:: Source data ::
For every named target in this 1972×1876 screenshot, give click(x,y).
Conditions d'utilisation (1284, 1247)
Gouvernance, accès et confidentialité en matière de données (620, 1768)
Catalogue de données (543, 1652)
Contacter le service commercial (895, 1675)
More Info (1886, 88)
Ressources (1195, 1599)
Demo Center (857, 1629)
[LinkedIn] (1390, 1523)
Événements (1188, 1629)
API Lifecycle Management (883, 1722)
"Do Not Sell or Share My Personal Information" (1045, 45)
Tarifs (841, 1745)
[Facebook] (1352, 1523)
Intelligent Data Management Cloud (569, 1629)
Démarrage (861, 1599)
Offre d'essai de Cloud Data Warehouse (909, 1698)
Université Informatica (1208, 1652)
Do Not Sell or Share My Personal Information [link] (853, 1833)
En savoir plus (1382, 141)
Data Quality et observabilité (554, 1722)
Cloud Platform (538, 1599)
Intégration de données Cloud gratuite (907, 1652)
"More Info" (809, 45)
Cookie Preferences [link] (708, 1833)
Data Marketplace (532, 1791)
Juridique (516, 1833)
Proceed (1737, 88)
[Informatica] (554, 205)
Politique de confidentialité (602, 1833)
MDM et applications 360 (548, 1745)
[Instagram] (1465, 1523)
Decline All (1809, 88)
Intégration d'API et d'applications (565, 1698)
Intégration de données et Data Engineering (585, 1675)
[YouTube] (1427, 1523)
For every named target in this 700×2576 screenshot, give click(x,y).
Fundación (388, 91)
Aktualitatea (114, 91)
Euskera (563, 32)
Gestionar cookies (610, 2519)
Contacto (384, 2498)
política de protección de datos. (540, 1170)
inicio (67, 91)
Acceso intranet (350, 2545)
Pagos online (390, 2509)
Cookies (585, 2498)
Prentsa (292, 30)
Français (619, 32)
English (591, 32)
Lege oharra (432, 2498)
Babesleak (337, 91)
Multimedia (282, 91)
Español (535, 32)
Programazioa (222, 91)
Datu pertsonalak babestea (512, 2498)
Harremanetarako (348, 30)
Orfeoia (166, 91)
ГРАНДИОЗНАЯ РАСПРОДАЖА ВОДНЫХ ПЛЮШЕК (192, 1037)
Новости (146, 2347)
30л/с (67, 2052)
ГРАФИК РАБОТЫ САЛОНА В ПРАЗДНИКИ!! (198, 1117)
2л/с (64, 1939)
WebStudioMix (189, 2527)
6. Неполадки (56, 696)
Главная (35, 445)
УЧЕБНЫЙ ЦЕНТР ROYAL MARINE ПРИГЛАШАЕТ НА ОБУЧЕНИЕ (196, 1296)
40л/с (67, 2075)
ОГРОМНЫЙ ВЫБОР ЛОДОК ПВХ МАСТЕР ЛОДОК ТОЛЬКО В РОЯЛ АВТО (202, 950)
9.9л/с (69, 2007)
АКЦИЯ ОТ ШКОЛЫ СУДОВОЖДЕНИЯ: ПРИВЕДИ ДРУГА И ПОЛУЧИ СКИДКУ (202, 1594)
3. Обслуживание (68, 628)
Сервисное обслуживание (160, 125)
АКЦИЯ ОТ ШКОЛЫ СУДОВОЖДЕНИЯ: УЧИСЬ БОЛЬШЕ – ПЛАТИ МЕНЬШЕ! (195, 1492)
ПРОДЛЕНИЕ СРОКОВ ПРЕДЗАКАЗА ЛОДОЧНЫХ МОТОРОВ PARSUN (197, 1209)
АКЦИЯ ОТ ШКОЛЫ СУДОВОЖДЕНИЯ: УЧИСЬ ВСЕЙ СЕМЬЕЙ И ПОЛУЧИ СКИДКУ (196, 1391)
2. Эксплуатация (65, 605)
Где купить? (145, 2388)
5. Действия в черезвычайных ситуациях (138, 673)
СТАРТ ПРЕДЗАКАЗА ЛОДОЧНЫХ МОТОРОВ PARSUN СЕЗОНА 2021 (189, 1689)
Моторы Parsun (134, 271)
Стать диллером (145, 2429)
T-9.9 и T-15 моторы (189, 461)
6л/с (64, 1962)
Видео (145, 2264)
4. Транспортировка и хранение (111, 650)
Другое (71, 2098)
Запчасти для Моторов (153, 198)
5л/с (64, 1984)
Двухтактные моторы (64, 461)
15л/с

:: The task ::
Find the lines in the records that contain the word "données", then copy every one of them.

:: Answer to this problem ::
Gouvernance, accès et confidentialité en matière de données (620, 1768)
Catalogue de données (543, 1652)
Intégration de données Cloud gratuite (907, 1652)
Intégration de données et Data Engineering (585, 1675)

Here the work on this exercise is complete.